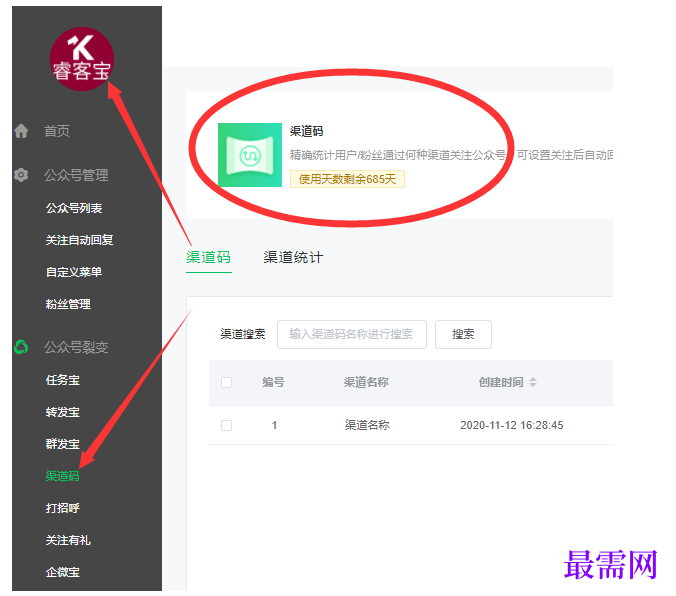Switch to the 渠道统计 tab

[293, 257]
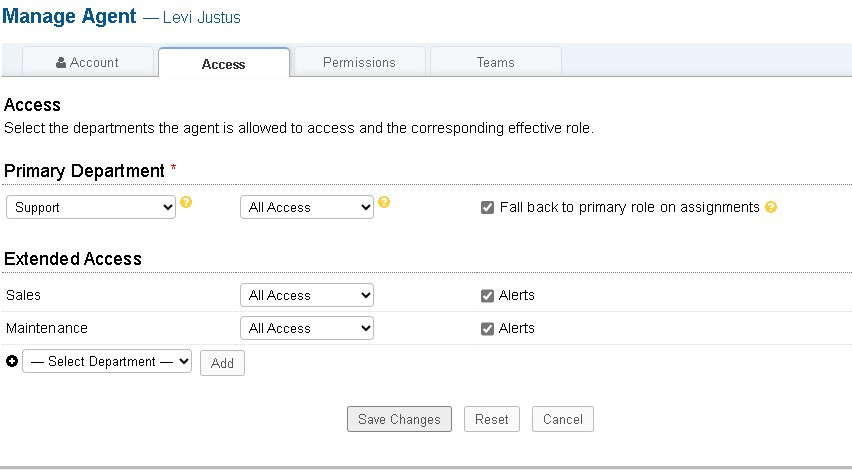Expand primary department role All Access dropdown
Screen dimensions: 852x470
(x=307, y=207)
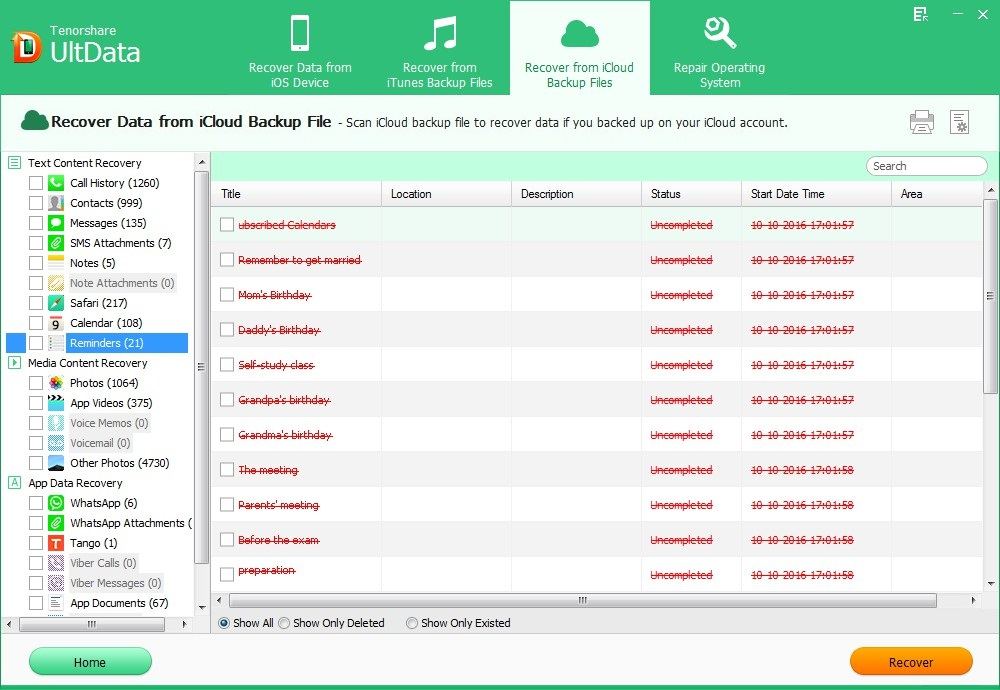
Task: Return home using the Home button
Action: (90, 661)
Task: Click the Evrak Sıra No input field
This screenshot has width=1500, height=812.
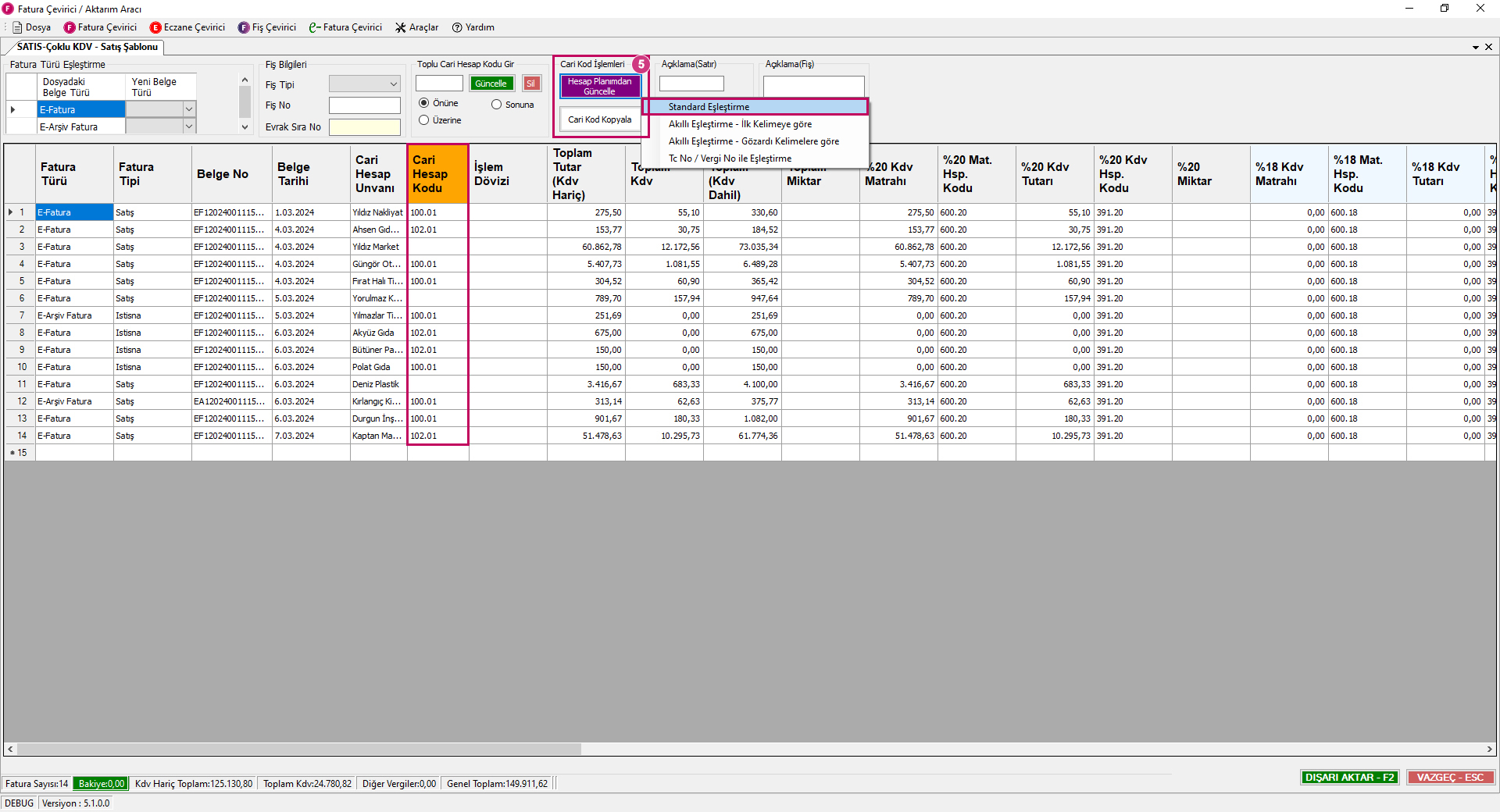Action: [364, 127]
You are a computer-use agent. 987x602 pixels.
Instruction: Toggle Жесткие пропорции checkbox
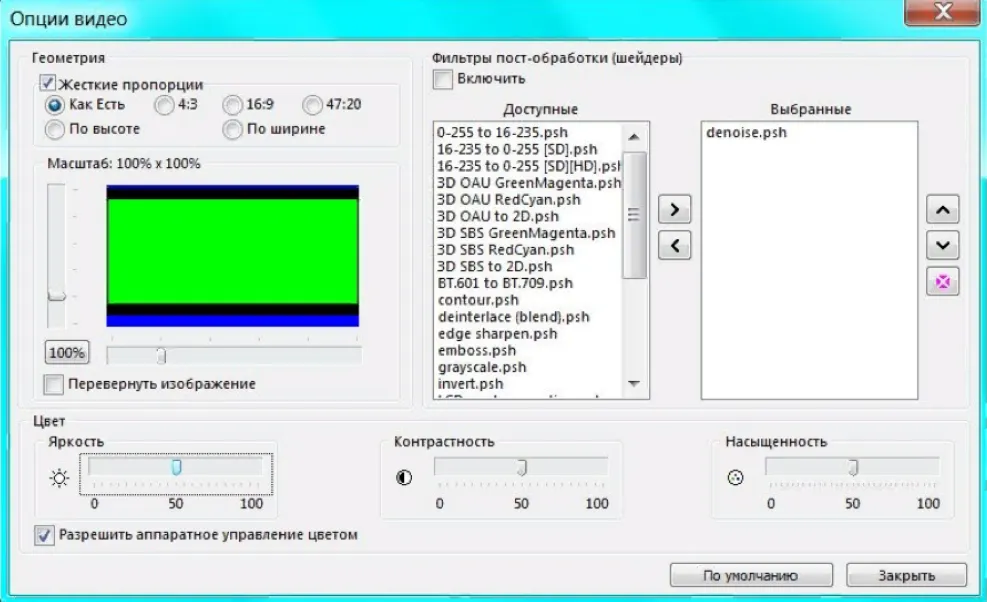tap(47, 83)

*****

■ TASK BRIEF
Within the listing above, find the line containing "Task: Click the Evrak Sıra No input field", then print it and every line after it exactly, leaving out pictures.

■ COMPLETED TASK
Task: Click the Evrak Sıra No input field
This screenshot has width=1500, height=812.
Action: [364, 127]
You are a computer-use agent. 987x602 pixels.
Instruction: Toggle Жесткие пропорции checkbox
tap(47, 83)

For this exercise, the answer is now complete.